Autismo e antidepressivi in gravidanza: potrebbe esserci un legame

Un nuovo studio pubblicato sulla rivista Molecular Brain e condotto su dei topi esposti nell’utero a un antidepressivo comune hanno dimostrato che potrebbe esserci un legame tra gli antidepressivi e l’autismo.

Nonostante non si abbiano ancora certezze sulla sicurezza degli antidepressivi in gravidanze questi ultimi vengono ancora prescritti a molte donne che si trovano in stato interessante.

Il più comunemente utilizzato è la fluoxetina, un inibitore della ricaptazione della serotonina che può attraversare la placenta.
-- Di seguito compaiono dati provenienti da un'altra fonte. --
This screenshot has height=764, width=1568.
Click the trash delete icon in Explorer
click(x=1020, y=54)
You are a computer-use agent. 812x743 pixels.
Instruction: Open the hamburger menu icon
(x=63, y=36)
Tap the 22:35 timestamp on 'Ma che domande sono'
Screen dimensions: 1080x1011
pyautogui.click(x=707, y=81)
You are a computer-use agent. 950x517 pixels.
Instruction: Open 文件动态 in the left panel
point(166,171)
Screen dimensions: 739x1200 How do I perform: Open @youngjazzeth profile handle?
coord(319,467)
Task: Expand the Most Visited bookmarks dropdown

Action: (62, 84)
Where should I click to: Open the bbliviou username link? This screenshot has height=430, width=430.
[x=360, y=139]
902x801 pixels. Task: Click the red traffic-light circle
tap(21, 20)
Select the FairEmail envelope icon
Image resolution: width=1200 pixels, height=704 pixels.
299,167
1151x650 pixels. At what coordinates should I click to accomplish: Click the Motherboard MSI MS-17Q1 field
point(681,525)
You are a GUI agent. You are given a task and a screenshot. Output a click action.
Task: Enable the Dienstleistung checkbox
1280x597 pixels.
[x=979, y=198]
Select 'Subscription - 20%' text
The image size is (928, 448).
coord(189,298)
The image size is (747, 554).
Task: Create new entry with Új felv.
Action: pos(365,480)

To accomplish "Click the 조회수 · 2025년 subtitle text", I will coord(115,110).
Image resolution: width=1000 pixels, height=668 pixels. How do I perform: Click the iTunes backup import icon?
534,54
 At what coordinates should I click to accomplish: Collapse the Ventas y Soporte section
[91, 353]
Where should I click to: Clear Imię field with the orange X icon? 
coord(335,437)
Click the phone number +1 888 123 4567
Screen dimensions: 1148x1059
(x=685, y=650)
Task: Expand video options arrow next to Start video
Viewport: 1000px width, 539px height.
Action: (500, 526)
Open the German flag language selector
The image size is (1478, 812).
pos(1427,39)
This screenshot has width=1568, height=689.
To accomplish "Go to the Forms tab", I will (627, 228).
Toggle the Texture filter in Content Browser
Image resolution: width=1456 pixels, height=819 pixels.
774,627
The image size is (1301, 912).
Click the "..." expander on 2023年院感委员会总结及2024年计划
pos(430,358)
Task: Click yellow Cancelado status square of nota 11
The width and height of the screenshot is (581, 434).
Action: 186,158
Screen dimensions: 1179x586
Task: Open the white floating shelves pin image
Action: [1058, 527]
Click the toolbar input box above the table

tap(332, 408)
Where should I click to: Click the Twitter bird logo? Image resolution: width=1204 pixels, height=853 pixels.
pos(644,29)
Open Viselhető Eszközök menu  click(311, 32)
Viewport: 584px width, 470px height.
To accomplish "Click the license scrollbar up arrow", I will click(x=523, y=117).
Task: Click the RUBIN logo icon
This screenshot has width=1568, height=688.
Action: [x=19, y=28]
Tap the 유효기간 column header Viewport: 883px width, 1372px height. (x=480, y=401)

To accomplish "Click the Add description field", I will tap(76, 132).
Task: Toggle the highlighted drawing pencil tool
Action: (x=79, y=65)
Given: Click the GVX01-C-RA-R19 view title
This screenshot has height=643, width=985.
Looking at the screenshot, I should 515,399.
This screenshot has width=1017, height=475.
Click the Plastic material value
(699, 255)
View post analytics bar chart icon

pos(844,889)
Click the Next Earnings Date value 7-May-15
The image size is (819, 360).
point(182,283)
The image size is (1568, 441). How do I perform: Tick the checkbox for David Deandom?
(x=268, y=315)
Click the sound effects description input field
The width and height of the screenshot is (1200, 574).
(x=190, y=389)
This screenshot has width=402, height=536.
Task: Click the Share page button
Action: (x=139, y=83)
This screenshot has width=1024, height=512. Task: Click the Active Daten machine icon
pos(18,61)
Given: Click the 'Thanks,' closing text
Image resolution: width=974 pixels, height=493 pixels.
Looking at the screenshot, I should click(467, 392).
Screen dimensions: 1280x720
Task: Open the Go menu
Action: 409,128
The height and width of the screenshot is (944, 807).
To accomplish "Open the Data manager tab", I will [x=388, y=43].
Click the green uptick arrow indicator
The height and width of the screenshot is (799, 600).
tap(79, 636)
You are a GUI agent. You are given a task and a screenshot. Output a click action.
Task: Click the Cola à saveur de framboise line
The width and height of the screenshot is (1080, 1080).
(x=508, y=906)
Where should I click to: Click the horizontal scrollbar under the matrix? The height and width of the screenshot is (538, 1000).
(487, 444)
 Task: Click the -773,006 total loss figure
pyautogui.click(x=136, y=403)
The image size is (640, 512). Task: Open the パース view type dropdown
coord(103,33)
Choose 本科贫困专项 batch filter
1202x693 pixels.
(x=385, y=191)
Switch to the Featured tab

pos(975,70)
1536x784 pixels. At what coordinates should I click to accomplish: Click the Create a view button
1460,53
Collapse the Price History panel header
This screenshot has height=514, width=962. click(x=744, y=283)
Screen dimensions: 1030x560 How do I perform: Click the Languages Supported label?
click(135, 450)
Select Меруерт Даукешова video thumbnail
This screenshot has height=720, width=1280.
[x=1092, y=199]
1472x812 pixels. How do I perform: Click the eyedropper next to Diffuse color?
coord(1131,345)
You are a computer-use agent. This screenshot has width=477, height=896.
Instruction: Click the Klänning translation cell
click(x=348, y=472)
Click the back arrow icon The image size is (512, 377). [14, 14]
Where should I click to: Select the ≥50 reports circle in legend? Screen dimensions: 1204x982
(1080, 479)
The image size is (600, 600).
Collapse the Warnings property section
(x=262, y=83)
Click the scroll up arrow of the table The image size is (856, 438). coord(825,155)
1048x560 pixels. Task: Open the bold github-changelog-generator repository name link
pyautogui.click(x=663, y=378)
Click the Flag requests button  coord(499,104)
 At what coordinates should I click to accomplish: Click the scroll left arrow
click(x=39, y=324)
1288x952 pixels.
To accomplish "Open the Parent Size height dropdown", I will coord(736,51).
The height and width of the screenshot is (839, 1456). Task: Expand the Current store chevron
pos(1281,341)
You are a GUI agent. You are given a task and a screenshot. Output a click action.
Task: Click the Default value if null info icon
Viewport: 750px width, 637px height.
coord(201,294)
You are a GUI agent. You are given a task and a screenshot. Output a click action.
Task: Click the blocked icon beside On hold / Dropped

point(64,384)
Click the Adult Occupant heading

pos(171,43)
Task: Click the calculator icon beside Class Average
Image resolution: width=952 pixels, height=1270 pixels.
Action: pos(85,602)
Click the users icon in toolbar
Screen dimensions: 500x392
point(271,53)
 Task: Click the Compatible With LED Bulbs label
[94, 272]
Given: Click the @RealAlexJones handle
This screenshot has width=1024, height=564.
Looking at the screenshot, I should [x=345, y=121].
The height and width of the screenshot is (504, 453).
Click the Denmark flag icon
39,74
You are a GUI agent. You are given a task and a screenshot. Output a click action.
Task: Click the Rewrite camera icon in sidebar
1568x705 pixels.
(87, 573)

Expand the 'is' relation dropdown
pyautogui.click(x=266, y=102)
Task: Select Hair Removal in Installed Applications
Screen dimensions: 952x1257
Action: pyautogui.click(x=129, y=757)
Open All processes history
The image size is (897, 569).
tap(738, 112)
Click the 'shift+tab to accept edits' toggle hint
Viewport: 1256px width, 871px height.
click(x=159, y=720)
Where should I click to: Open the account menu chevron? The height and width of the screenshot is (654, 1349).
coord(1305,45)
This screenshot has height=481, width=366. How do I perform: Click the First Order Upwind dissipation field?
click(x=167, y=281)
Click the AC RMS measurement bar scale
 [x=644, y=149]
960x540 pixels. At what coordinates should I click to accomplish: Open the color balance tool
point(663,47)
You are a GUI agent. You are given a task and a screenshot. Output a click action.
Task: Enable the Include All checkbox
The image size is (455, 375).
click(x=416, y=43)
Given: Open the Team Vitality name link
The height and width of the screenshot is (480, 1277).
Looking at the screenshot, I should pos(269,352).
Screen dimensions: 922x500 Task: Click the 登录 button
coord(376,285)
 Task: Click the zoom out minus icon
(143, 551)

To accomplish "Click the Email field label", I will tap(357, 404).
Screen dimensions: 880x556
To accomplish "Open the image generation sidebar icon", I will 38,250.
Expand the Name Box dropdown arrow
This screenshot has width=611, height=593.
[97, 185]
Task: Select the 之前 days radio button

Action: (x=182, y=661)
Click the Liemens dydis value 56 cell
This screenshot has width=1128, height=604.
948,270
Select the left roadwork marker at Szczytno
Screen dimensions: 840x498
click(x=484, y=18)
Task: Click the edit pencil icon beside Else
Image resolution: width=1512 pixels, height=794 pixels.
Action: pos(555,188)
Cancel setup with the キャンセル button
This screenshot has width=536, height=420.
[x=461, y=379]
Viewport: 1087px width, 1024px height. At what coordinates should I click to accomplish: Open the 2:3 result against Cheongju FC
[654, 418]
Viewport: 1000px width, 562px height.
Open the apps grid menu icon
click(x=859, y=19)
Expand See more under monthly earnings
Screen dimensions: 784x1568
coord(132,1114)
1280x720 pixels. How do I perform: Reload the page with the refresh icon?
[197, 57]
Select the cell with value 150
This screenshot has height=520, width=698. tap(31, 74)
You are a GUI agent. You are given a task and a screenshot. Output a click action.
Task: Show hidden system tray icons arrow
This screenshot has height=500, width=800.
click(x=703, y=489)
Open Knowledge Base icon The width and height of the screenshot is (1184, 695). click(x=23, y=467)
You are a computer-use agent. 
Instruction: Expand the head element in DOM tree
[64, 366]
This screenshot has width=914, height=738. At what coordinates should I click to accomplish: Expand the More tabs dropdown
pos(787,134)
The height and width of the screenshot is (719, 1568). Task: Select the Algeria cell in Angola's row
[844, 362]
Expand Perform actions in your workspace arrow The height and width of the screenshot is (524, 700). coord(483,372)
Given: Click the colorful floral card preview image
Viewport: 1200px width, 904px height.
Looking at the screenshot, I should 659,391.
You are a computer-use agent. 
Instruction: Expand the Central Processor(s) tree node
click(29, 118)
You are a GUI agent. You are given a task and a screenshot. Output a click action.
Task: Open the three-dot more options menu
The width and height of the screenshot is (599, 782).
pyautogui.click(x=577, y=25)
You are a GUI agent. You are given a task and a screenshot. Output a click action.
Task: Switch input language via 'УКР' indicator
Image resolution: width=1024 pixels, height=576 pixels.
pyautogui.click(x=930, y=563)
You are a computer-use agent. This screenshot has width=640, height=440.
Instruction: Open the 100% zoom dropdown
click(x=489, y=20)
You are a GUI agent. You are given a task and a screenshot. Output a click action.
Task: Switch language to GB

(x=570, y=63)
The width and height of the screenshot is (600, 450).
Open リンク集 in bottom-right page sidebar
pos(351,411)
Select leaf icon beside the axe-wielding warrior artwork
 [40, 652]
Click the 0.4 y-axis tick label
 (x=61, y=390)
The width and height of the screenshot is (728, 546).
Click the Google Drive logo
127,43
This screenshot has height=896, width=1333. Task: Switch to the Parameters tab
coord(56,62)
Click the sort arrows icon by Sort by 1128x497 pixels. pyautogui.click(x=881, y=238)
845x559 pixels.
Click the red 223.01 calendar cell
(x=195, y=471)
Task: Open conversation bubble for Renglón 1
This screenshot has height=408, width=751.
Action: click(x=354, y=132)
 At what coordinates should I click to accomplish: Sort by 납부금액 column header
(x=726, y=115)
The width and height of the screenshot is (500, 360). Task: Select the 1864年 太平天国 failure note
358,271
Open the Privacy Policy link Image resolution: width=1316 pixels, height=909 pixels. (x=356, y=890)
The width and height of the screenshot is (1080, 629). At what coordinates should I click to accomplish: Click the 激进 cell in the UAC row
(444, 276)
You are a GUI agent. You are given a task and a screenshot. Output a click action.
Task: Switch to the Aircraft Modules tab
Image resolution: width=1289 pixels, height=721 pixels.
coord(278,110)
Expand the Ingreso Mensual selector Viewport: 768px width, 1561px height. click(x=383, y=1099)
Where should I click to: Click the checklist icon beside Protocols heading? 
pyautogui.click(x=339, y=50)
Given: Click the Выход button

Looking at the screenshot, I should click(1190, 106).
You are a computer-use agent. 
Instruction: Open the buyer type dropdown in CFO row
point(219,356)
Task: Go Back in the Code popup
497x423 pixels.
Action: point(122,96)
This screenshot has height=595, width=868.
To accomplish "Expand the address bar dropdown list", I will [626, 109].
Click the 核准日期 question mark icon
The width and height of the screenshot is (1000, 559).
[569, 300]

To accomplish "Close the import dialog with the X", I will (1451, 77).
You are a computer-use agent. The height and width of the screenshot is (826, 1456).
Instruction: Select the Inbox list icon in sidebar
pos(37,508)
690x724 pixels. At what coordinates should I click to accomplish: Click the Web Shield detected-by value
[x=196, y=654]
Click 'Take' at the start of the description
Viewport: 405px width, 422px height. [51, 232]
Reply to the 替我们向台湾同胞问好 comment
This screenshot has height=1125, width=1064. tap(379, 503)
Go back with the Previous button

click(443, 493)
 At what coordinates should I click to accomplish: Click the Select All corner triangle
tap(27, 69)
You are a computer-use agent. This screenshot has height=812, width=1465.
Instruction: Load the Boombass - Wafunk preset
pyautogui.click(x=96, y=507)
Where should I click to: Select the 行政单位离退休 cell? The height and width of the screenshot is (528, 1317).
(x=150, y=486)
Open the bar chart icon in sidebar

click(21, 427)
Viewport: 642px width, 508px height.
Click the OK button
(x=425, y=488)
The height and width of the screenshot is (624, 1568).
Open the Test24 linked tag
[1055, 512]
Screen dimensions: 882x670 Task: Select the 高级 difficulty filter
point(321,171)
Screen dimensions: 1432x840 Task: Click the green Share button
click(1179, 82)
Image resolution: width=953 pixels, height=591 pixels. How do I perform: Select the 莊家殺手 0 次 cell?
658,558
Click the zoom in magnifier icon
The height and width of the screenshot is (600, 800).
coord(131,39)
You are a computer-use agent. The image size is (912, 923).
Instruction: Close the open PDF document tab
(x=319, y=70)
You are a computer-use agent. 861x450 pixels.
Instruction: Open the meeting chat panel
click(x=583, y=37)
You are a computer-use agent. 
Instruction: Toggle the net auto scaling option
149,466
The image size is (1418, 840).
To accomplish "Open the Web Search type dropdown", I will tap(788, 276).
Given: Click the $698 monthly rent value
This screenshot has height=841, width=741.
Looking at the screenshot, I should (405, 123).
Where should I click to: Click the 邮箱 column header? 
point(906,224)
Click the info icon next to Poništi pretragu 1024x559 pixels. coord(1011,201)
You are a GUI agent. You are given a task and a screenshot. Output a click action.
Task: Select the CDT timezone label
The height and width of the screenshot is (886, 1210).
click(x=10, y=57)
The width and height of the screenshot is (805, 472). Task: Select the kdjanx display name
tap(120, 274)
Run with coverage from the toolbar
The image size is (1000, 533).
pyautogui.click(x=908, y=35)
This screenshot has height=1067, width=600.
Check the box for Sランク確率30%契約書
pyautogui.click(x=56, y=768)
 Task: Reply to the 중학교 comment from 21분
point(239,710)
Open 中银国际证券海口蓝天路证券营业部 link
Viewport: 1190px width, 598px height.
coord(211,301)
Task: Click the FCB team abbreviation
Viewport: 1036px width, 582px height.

Gli esperti hanno preso in esame dei topi adulti nati da madri trattate con fluoxetina (Prozac) per un periodo di 15 giorni (corrispondente al secondo trimestre negli esseri umani) e hanno riscontrato vi era una differenza comportamentale rispetti a quelli nati da topi non esposti al trattamento.

In sintesi, trattare topi esposti a fluoxetina con un composto che blocca il recettore ha alleviato i loro problemi comportamentali e migliorato la memoria di lavoro.

Il prossimo passo è quello di prendere in esame bambini autistici nati da madri trattate con antidepressivi, utilizzando la tomografia a emissione di positroni (PET), una tecnica di imaging utilizzata per osservare i processi metabolici nel corpo.